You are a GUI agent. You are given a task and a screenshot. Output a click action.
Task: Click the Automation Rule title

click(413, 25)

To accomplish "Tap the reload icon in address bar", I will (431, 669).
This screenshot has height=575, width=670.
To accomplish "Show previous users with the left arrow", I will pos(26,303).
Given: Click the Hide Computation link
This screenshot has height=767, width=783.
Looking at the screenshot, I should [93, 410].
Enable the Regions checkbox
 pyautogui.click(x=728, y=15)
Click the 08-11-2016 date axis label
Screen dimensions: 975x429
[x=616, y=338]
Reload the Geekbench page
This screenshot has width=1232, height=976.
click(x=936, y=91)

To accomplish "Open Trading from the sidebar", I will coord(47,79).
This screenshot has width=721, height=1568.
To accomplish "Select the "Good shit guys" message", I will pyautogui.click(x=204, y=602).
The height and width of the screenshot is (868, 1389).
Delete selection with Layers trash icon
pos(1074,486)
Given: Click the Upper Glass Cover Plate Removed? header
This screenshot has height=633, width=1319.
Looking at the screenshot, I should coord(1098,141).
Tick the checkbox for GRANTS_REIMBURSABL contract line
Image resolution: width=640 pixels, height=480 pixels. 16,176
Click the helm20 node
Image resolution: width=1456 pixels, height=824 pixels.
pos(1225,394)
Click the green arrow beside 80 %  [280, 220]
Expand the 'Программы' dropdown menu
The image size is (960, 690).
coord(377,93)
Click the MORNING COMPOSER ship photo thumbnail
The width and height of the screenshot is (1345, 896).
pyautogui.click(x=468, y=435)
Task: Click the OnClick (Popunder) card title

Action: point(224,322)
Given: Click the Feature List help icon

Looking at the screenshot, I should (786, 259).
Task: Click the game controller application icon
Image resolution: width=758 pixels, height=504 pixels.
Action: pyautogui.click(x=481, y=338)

◇ ◇ ◇ ◇

# TASK DESCRIPTION
Can you quote everything in the listing from the line containing "Tick the checkbox" down to the end of the listing, exactly?

# WRITTEN ANSWER
Tick the checkbox for GRANTS_REIMBURSABL contract line
Image resolution: width=640 pixels, height=480 pixels. 16,176
Click the helm20 node
Image resolution: width=1456 pixels, height=824 pixels.
pos(1225,394)
Click the green arrow beside 80 %  [280, 220]
Expand the 'Программы' dropdown menu
The image size is (960, 690).
coord(377,93)
Click the MORNING COMPOSER ship photo thumbnail
The width and height of the screenshot is (1345, 896).
pyautogui.click(x=468, y=435)
Task: Click the OnClick (Popunder) card title

Action: point(224,322)
Given: Click the Feature List help icon

Looking at the screenshot, I should (786, 259).
Task: Click the game controller application icon
Image resolution: width=758 pixels, height=504 pixels.
Action: pyautogui.click(x=481, y=338)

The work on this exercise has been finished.